§ WHAT NEEDS TO BE DONE: In the passage about the diner parking-lot assault, how would you put this sentence into Spanish: "Police Sgt. Thomas Weber soon arrived and saw Joseph on his knees, holding a closed folding knife."?

#### SUPPLIED PASSAGE

As Bobbie Lynn Pierce, her husband Joseph, 43, and some friends pulled into the parking lot of a diner near Cherry Hill Township, N.J. in 2007, a van almost collided with their Ford Bronco.

Bobbie claims that one man got out of the van, punched Joseph's driver's side window, punched Bobbie near her left ear, and ripped her purse out of her hands and threw it onto the road.

She says she soon saw her husband collapsed on the steps of the diner with three men kicking his head, while her friend tried to protect him by lying on top of him.

When the men finally stopped, Joseph stood up, but was "very blank and pale," bleeding from his nose and ear, sweating profusely, and unable to speak, according to the ruling.

Police Sgt. Thomas Weber soon arrived and saw Joseph on his knees, holding a closed folding knife. Having learned that Joseph was a "strong suspect" in a stabbing that had just occurred, Weber had officers Evan Triveri and Ryan Del Campo arrest Joseph.

########
#### INFORMATION

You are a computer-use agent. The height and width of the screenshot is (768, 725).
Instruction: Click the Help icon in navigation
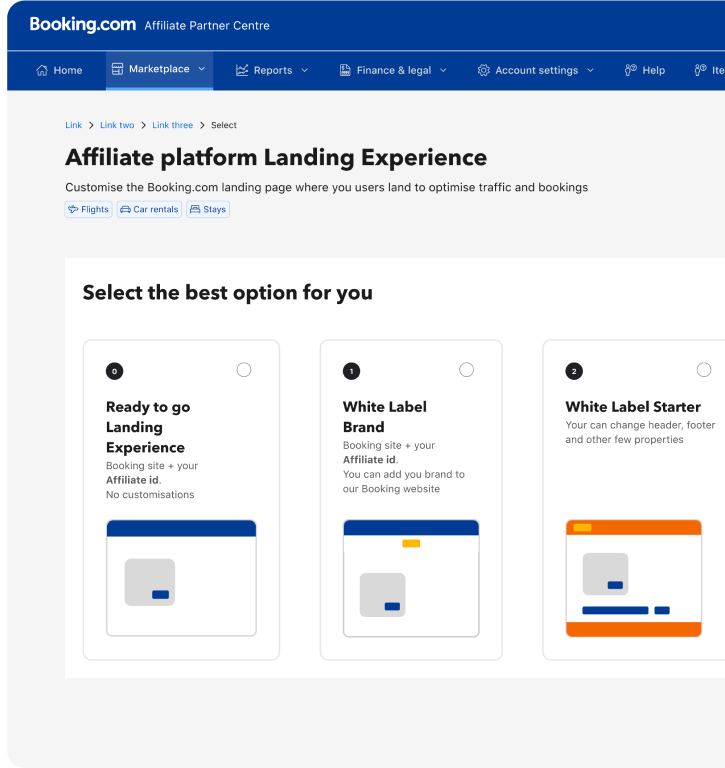[x=631, y=70]
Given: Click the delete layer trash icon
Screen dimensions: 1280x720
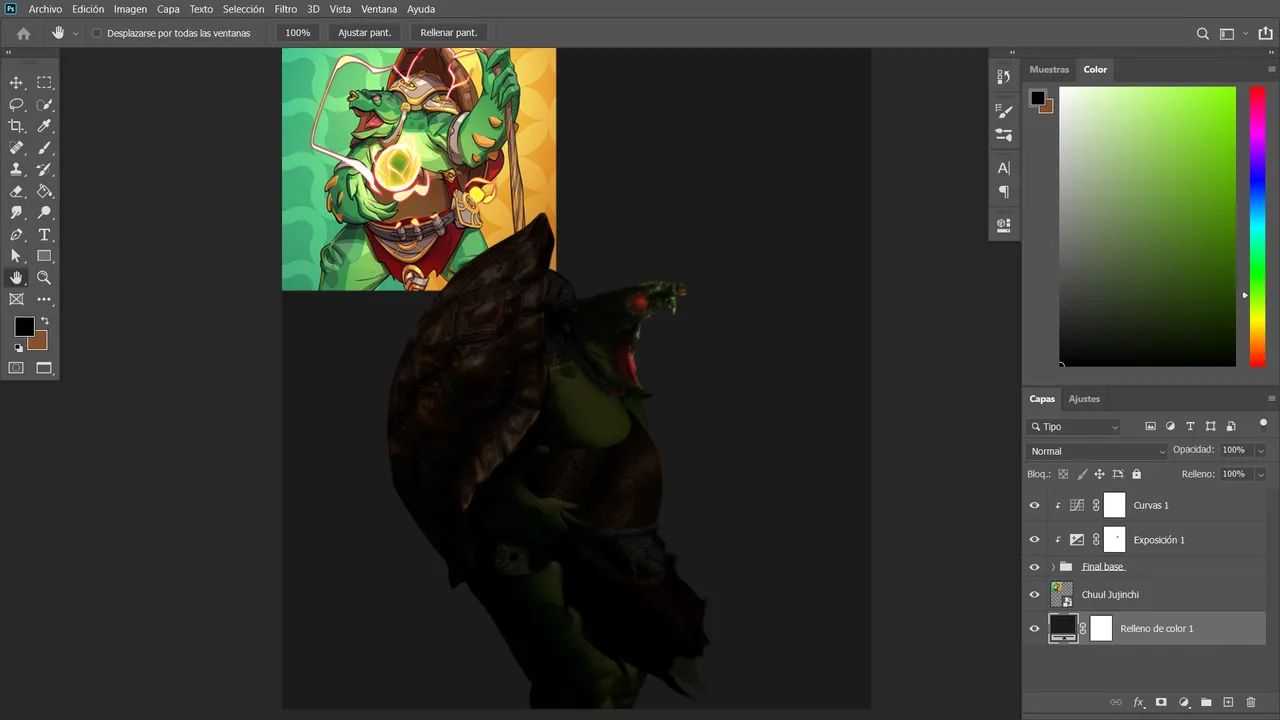Looking at the screenshot, I should (x=1251, y=702).
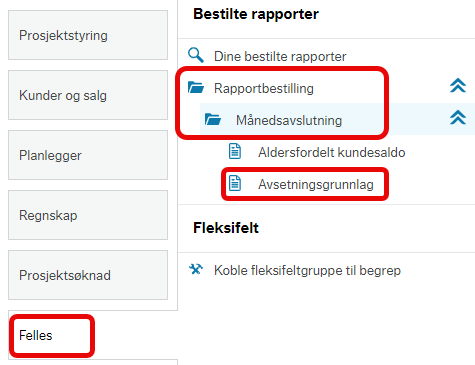Image resolution: width=475 pixels, height=365 pixels.
Task: Open Dine bestilte rapporter link
Action: tap(280, 56)
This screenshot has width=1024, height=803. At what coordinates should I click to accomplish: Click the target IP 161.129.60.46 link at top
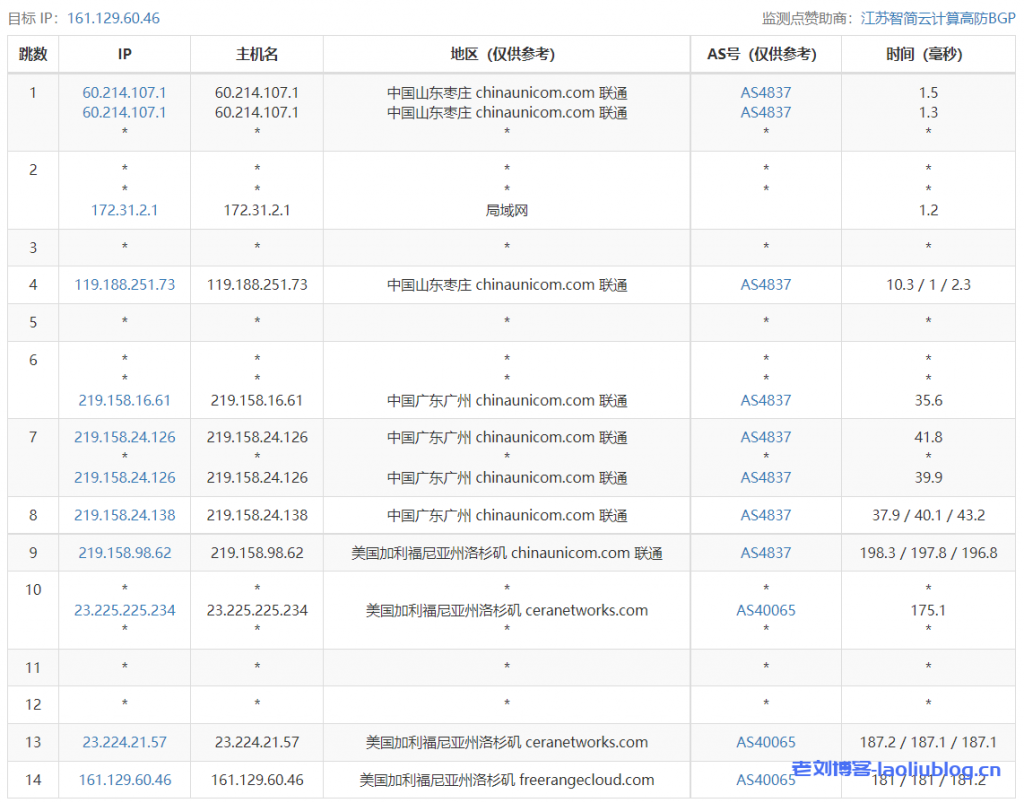coord(113,18)
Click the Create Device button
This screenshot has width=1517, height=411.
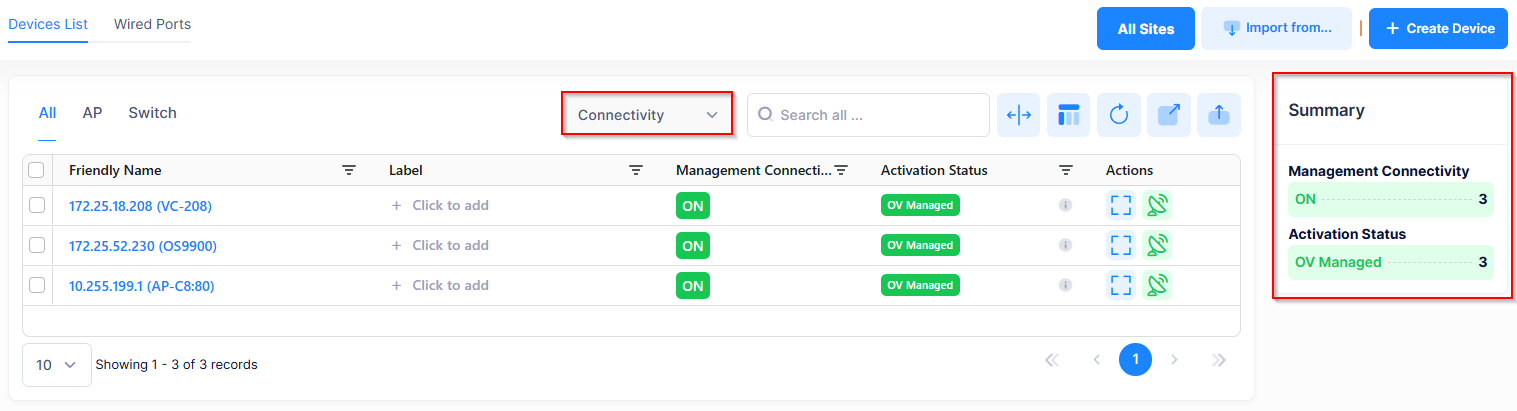pos(1439,28)
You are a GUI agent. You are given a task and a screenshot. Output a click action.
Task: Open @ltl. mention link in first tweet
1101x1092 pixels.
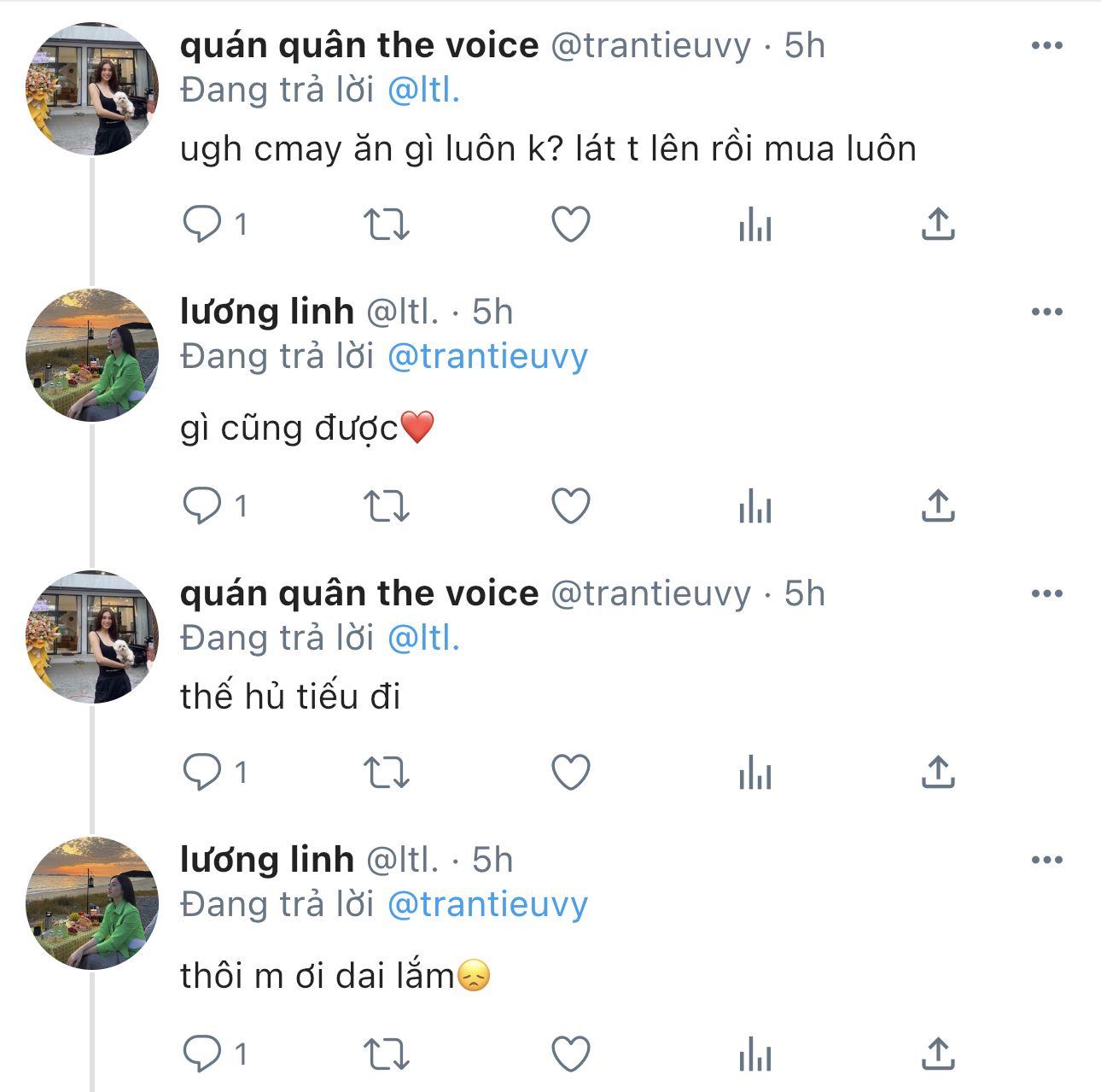[x=424, y=91]
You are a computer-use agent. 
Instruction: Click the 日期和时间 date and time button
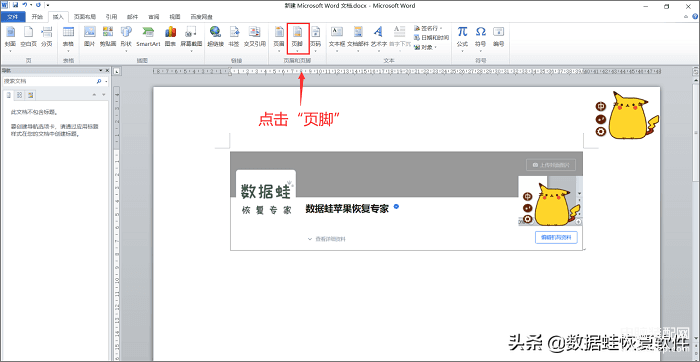(x=431, y=37)
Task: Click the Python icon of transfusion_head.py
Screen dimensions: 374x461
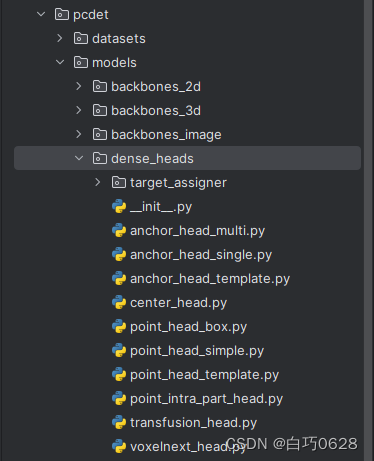Action: 119,422
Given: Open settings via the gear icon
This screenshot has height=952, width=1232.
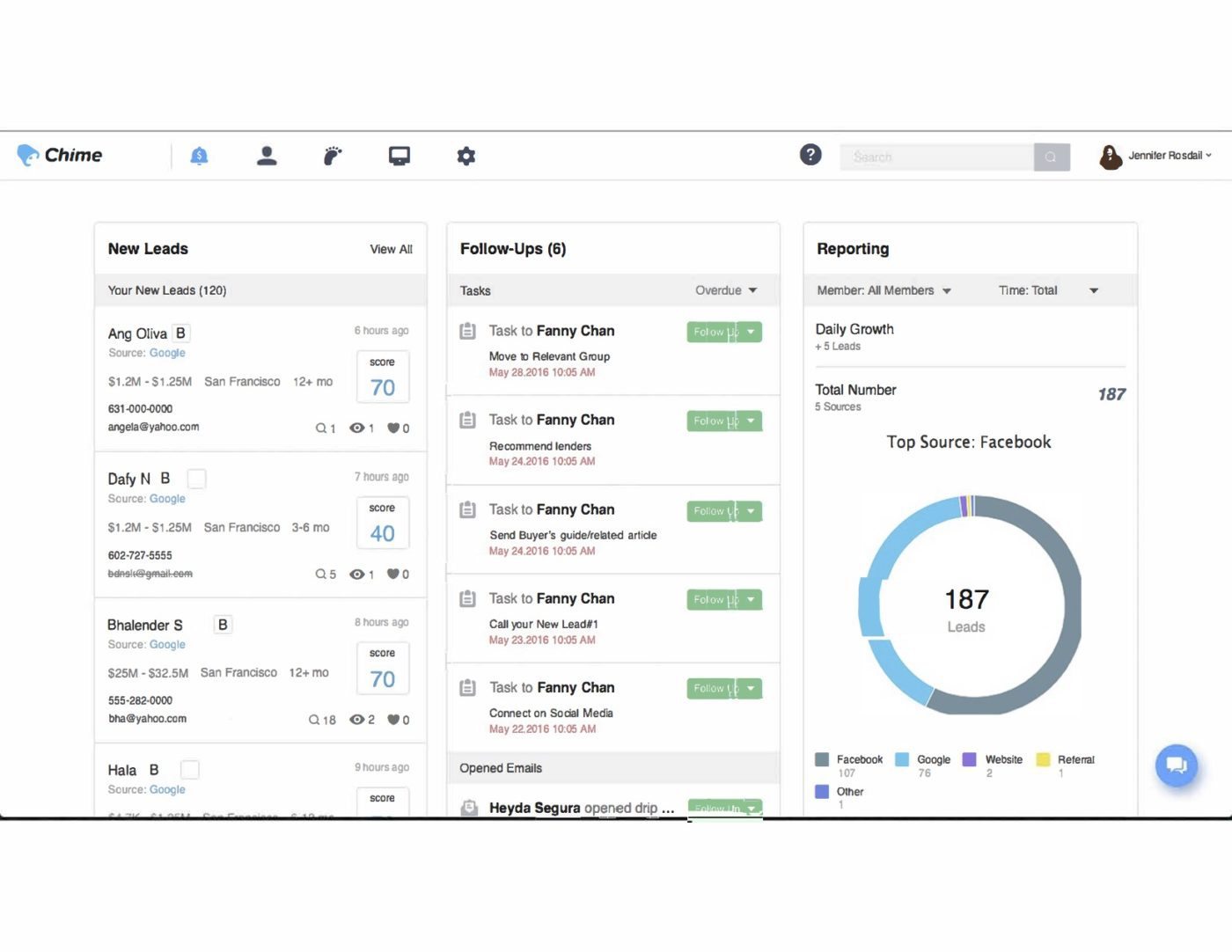Looking at the screenshot, I should [x=466, y=155].
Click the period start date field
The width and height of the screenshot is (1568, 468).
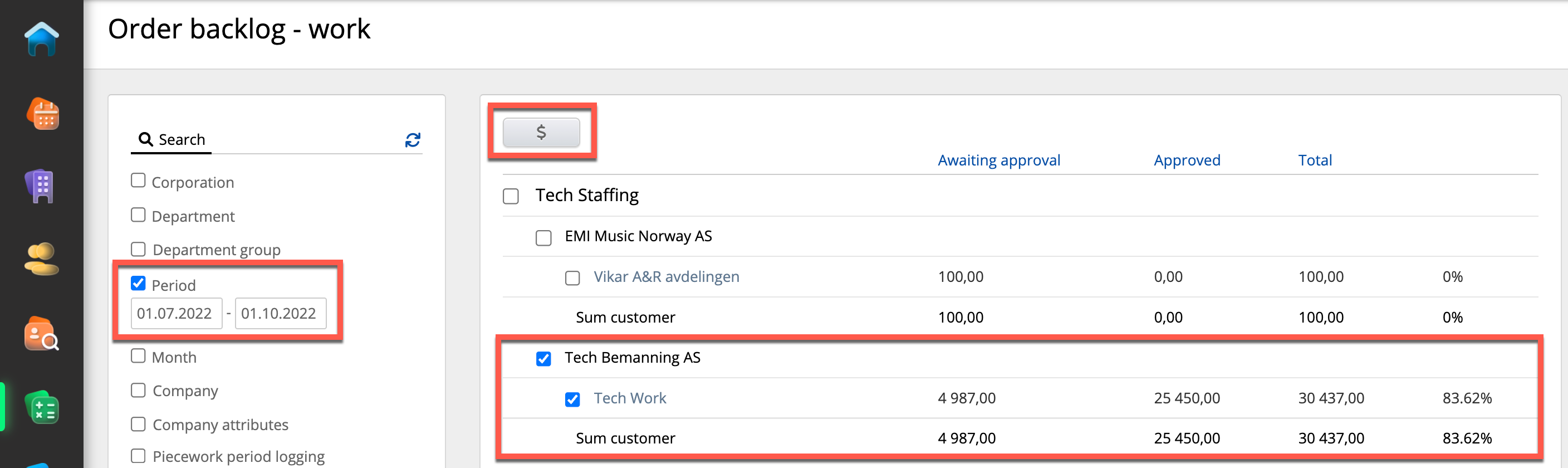[x=176, y=313]
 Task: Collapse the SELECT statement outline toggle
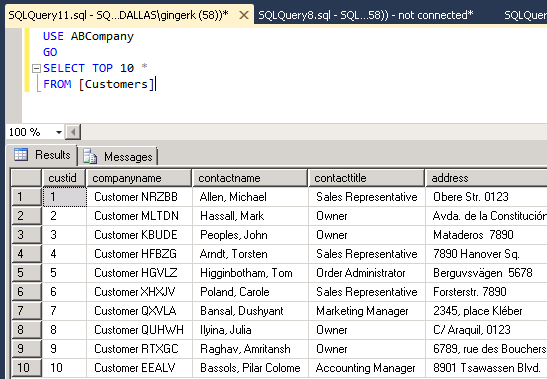click(36, 68)
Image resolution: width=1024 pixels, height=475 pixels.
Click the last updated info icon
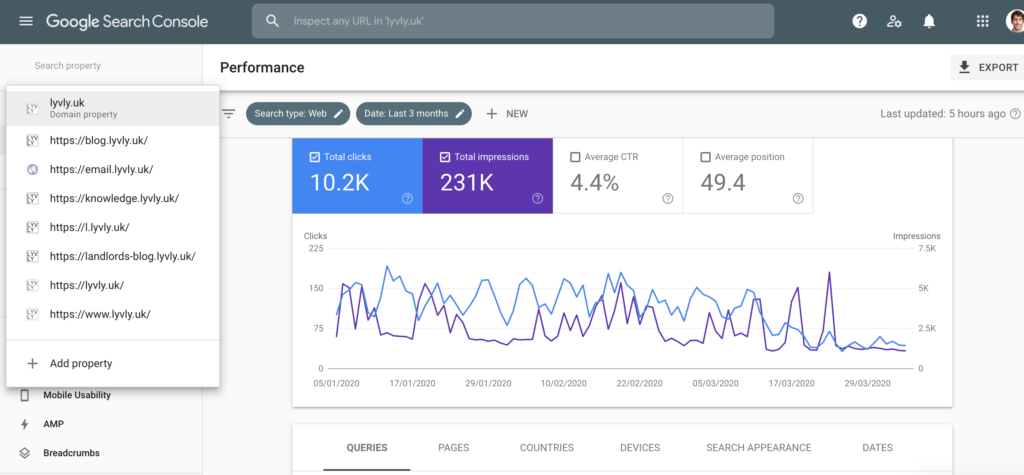pyautogui.click(x=1015, y=114)
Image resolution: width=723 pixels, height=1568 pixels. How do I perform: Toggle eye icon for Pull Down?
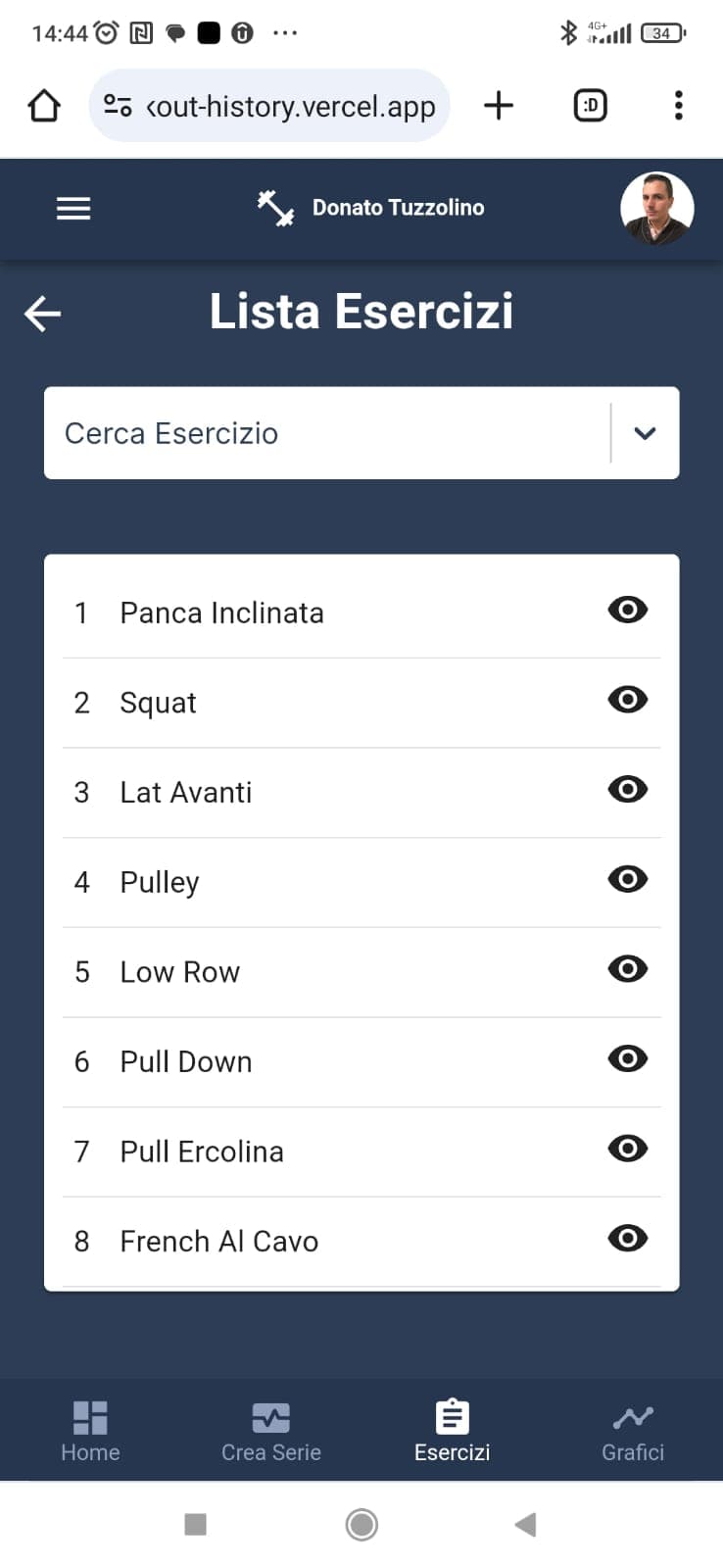point(627,1058)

########

§ SOLUTION TO THE EXERCISE: El sargento de policía Thomas Weber llegó poco después y vio a Joseph de rodillas, sosteniendo una navaja plegable cerrada.